Listing for finding displayed items
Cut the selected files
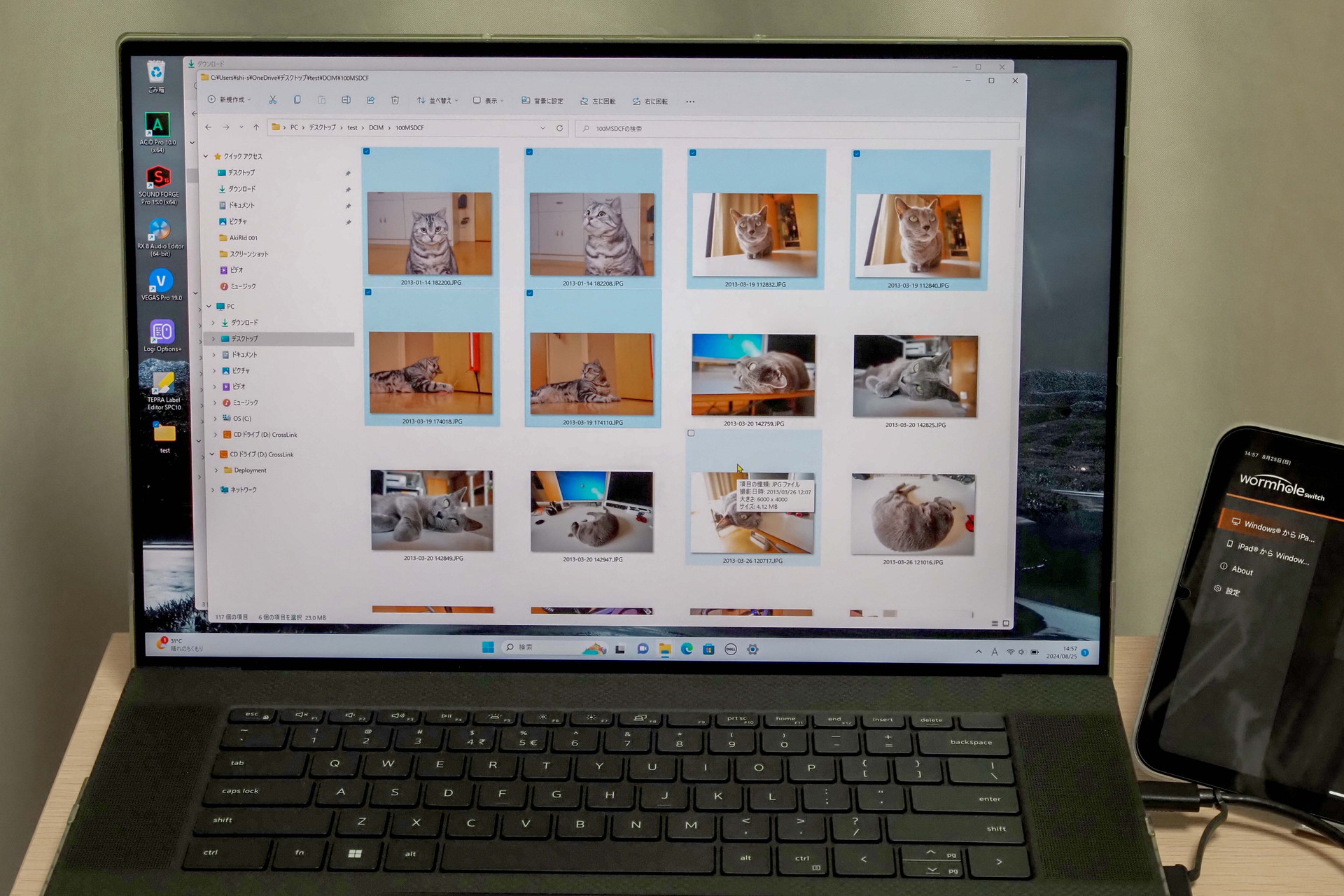Screen dimensions: 1344x896 click(x=273, y=100)
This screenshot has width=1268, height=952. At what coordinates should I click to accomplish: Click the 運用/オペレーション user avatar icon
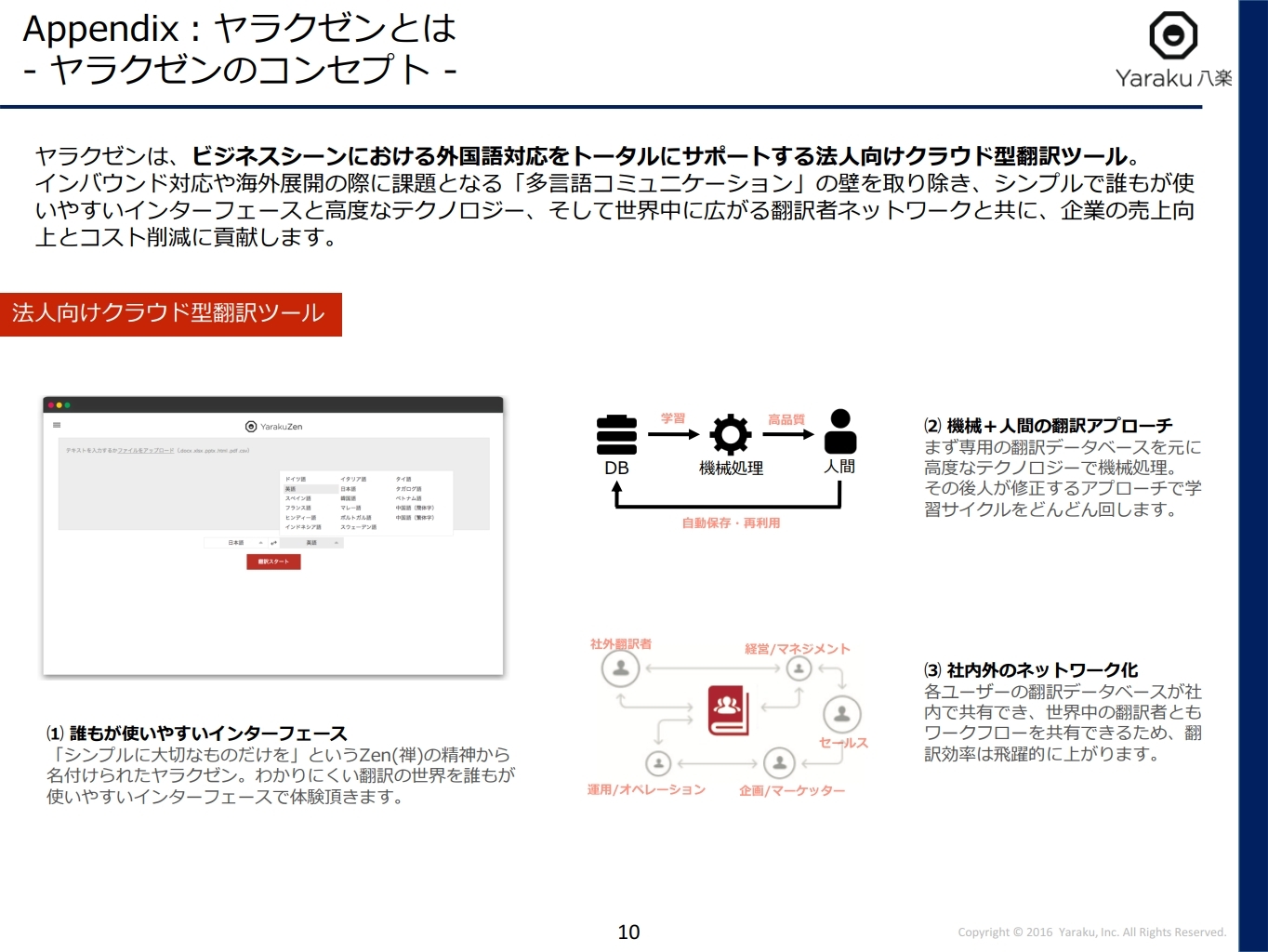coord(658,763)
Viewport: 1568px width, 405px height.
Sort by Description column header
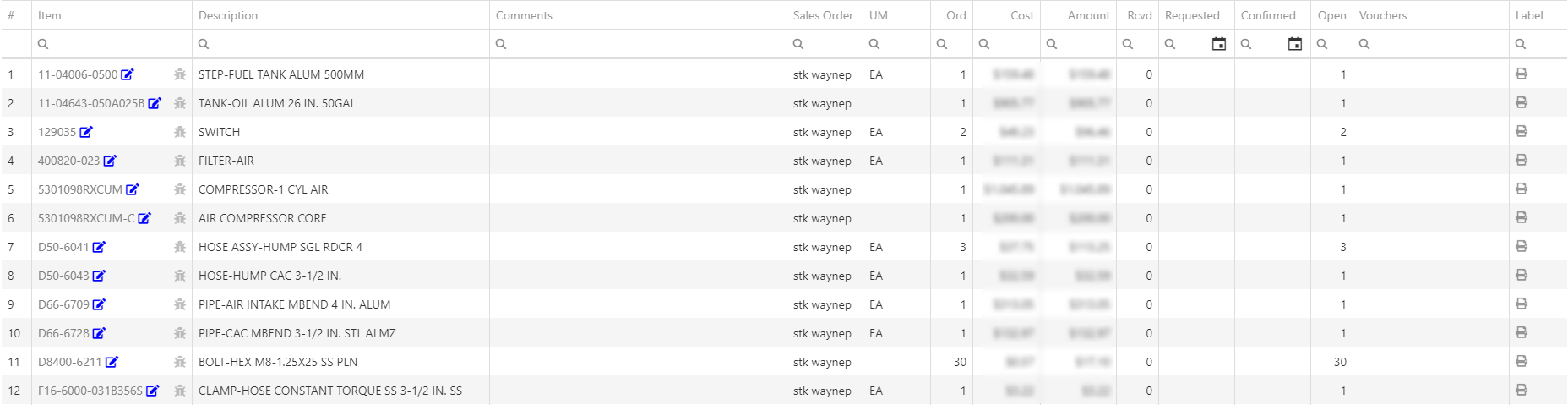(x=228, y=15)
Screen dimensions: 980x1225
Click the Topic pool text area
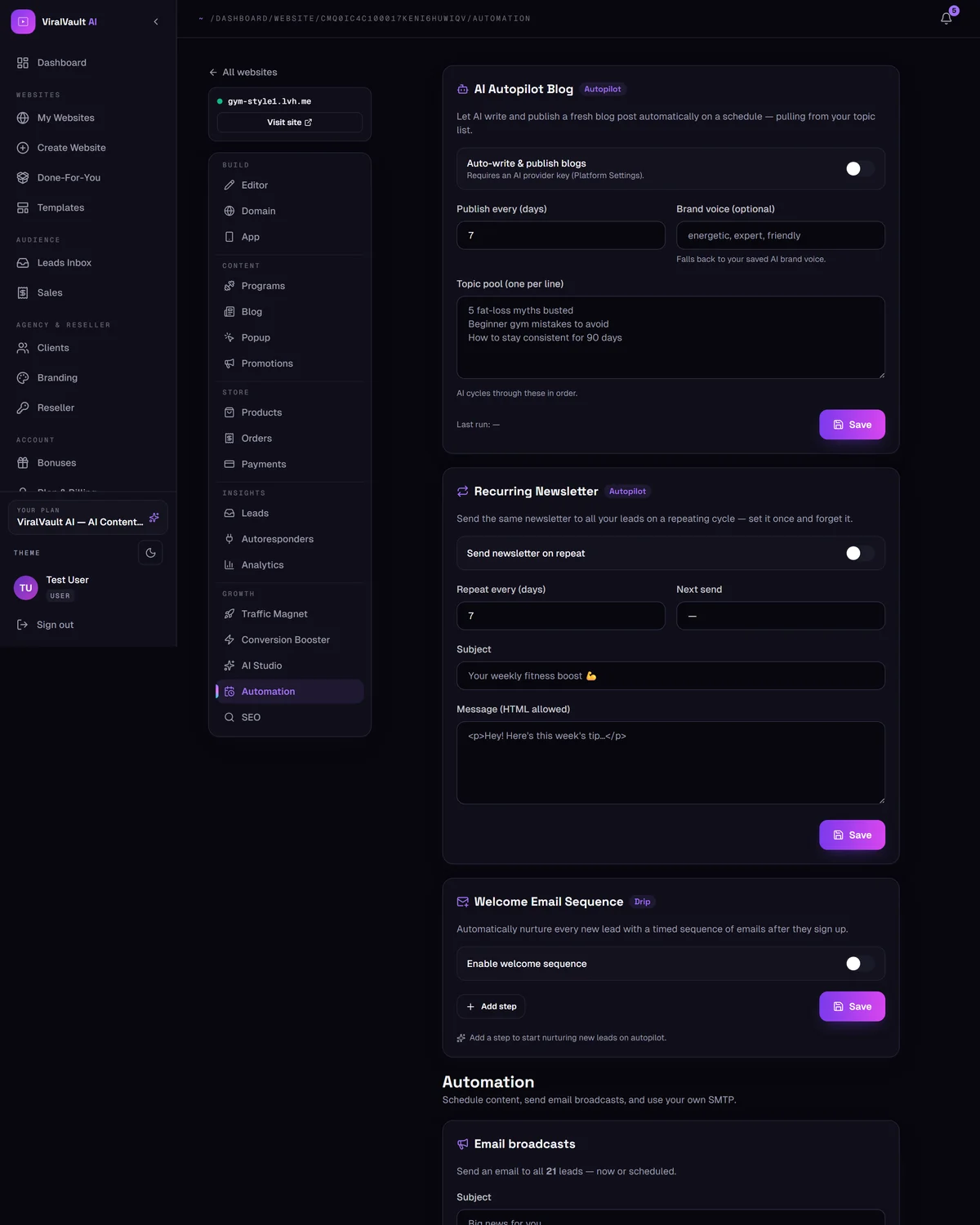[x=670, y=337]
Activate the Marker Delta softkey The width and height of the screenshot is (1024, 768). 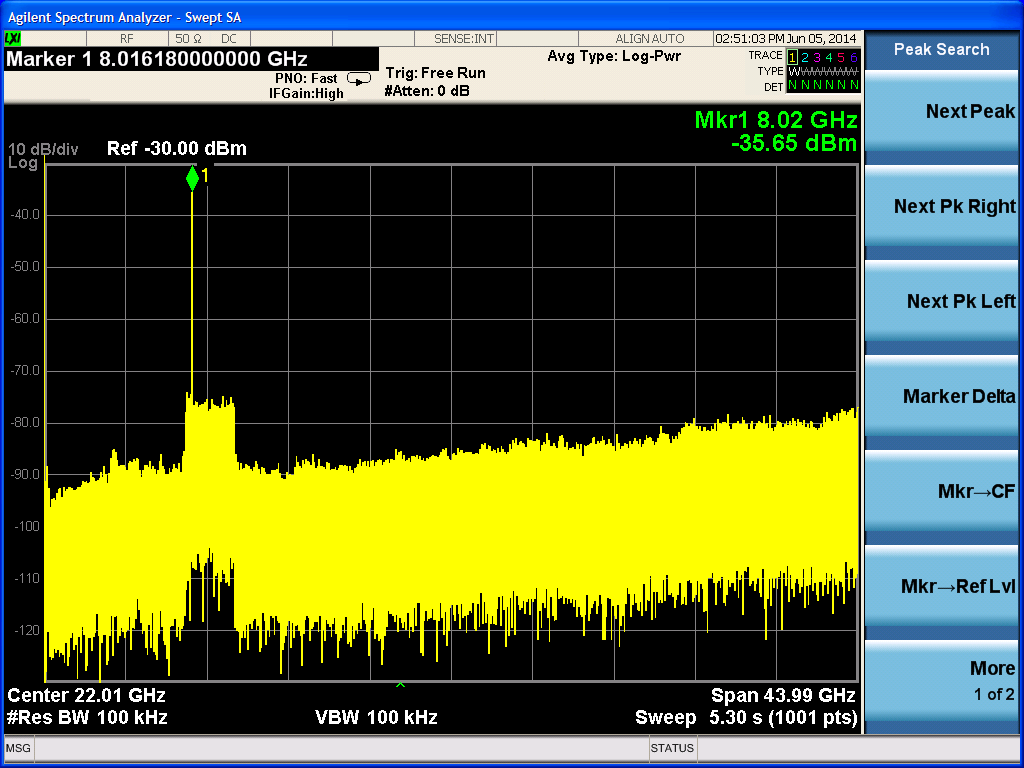pyautogui.click(x=942, y=397)
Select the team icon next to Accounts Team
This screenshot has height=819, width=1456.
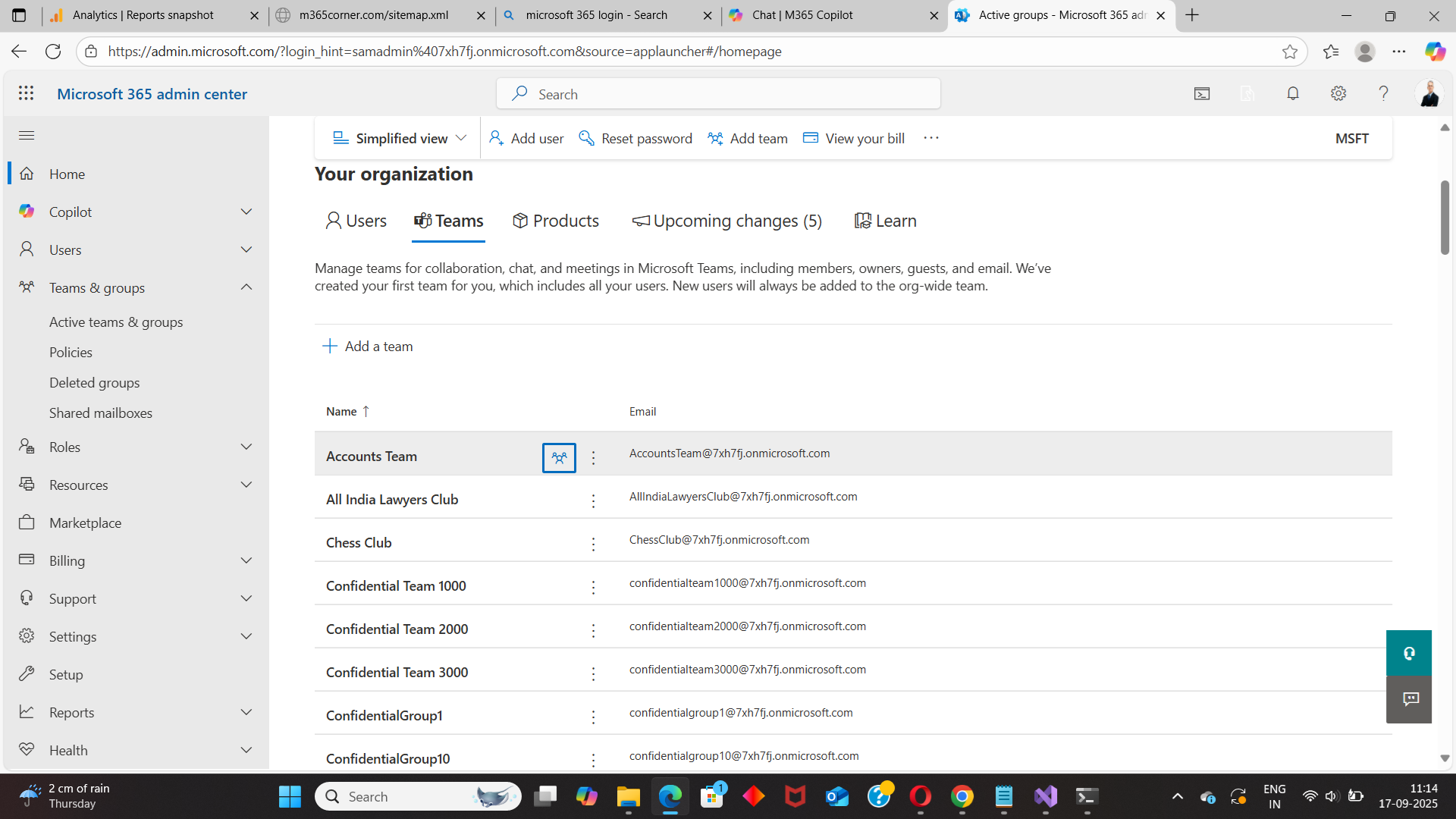(x=558, y=457)
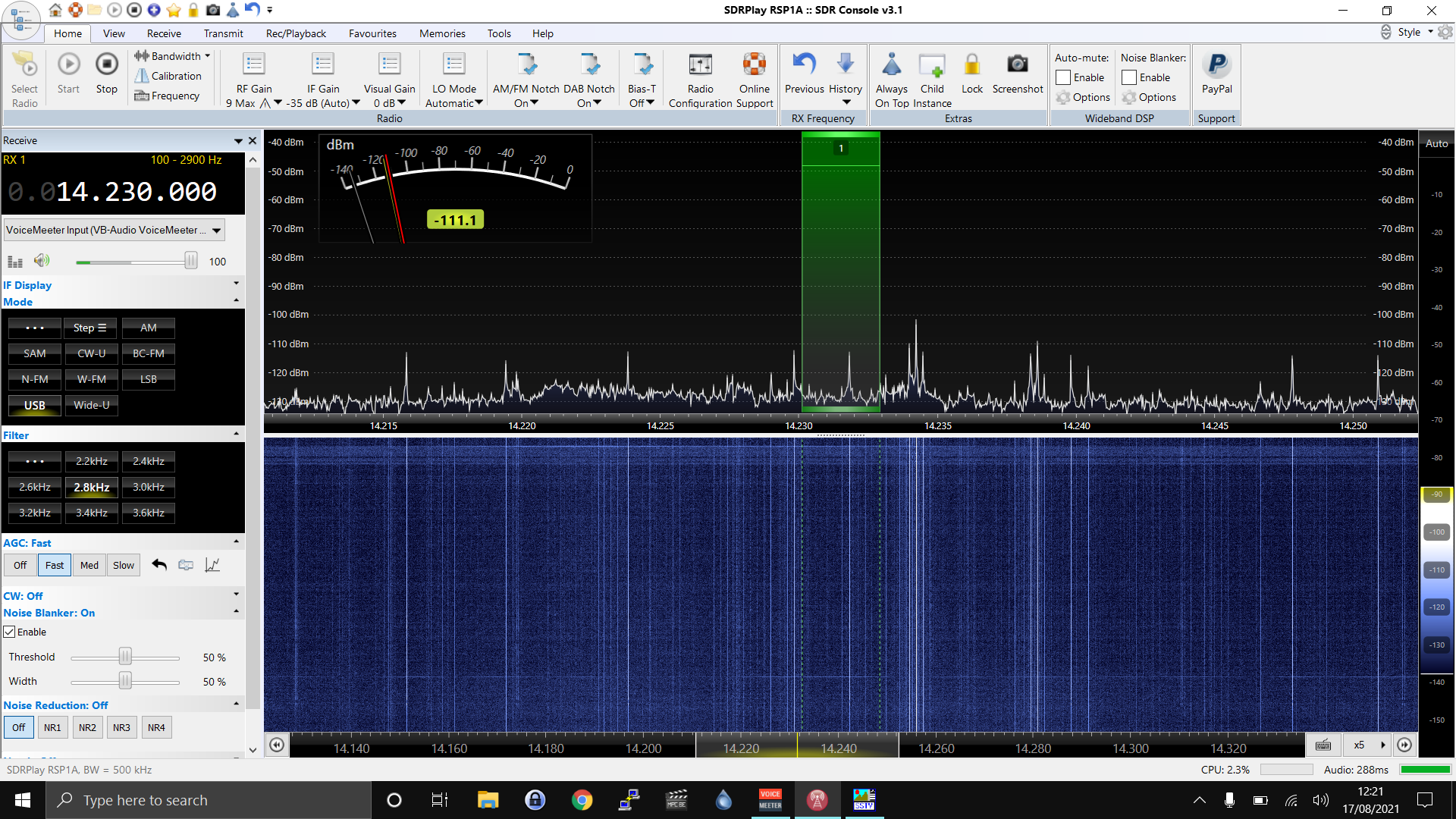
Task: Uncheck Noise Blanker Enable in Receive panel
Action: pyautogui.click(x=10, y=632)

Brief
Recast the lines of the listing as a numbered list without blank lines, beginning at the line that contains "Select the team icon next to Accounts Team" and continuing through the end of the listing. Omit the pictures from your answer.

Expected answer
1. Select the team icon next to Accounts Team
2. This screenshot has height=819, width=1456.
3. (x=558, y=457)
4. Task: Uncheck Noise Blanker Enable in Receive panel
5. Action: pyautogui.click(x=10, y=632)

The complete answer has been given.